The Bigger Picture: AI Safety’s “Nobel Dilemma”

As IT Home aptly put it: Nobel invented dynamite for peaceful purposes, but it ended up used in war.

AI faces the same dilemma. GPT-5.3-Codex was designed to help security teams identify and fix vulnerabilities faster—but the same power can be used for attack. The model itself is morally neutral; what matters is who uses it, and how.

Unlike dynamite, however, an AI model can be copied at essentially zero cost. Once its weights are leaked or reverse-engineered, they can never be contained again. That’s why AI companies are choosing to control access at the source, rather than relying solely on user-side restrictions.

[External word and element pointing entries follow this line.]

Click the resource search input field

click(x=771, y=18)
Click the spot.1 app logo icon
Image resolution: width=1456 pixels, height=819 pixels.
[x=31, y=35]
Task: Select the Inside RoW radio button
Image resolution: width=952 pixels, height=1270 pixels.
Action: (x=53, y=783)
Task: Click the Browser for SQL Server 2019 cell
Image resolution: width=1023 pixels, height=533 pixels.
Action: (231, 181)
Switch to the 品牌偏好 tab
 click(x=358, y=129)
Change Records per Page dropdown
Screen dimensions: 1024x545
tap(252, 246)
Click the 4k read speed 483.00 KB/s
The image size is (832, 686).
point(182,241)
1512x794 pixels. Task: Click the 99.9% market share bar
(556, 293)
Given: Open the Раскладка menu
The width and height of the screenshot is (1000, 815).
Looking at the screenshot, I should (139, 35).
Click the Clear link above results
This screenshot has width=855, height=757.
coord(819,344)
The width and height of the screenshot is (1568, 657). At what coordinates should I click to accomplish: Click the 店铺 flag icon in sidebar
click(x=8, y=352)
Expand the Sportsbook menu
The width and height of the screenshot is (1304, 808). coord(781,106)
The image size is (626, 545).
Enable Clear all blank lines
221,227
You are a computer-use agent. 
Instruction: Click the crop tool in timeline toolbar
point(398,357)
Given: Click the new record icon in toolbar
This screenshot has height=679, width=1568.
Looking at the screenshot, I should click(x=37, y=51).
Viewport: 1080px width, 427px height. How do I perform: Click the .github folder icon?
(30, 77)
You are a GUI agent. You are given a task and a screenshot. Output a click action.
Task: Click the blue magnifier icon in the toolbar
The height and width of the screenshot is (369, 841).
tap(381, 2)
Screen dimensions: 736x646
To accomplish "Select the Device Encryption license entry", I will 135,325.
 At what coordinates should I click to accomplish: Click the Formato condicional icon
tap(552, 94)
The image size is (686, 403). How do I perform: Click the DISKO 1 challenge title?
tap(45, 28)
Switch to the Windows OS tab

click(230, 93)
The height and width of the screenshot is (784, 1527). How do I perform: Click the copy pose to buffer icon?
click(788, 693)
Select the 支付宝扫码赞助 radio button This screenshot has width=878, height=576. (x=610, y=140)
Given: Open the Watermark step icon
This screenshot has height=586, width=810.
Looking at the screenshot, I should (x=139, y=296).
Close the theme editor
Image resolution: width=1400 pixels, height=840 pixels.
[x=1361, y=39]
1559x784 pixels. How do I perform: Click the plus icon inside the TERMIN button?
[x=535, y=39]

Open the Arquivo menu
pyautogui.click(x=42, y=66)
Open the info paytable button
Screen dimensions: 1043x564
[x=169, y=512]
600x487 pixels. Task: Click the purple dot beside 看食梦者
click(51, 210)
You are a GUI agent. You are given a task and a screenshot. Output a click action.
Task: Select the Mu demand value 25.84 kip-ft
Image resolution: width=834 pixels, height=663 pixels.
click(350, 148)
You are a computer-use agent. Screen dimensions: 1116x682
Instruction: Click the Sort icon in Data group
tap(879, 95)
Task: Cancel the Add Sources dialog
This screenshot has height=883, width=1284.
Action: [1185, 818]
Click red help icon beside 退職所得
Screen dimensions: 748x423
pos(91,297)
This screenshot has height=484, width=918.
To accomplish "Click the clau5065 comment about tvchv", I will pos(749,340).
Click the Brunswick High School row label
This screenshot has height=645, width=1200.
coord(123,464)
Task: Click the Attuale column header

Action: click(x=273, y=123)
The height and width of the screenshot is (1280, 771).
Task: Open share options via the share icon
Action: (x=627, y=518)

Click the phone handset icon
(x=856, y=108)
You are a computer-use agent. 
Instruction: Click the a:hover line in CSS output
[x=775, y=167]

From an industry perspective, this “limited release” approach could accelerate several trends:

  • The value of AI security firms will rise sharply, as they’re most likely to gain frontier model access
  • The gap between open-source and closed-source models may widen further in cybersecurity
  • Governments will face increased pressure to establish a regulatory framework for tiered AI model releases
  • For enterprises, “access to the latest model” will become a new factor in vendor selection

No Turning Back

Every security expert interviewed delivered the same message: there’s no turning back.

AI’s role in cybersecurity has surpassed the critical threshold. Even if OpenAI and Anthropic lock away their most capable models, the open-source community is advancing far faster than expected. Limiting releases can buy time—but not change direction.

The real question isn’t “whether to restrict,” but “what to do after restricting.” Defenders must use this window to build AI-powered automated defense systems as quickly as possible. Both sides—attackers and defenders—are using AI. The winner in this arms race will be whoever moves faster.

For the developer community, this marks a turning point: AI’s “wild west” era is ending. Models are no longer simply judged by how powerful or open they are. Once capabilities reach a certain threshold, responsible release strategies become the new industry standard.

That’s not a bad thing. The game’s just changed.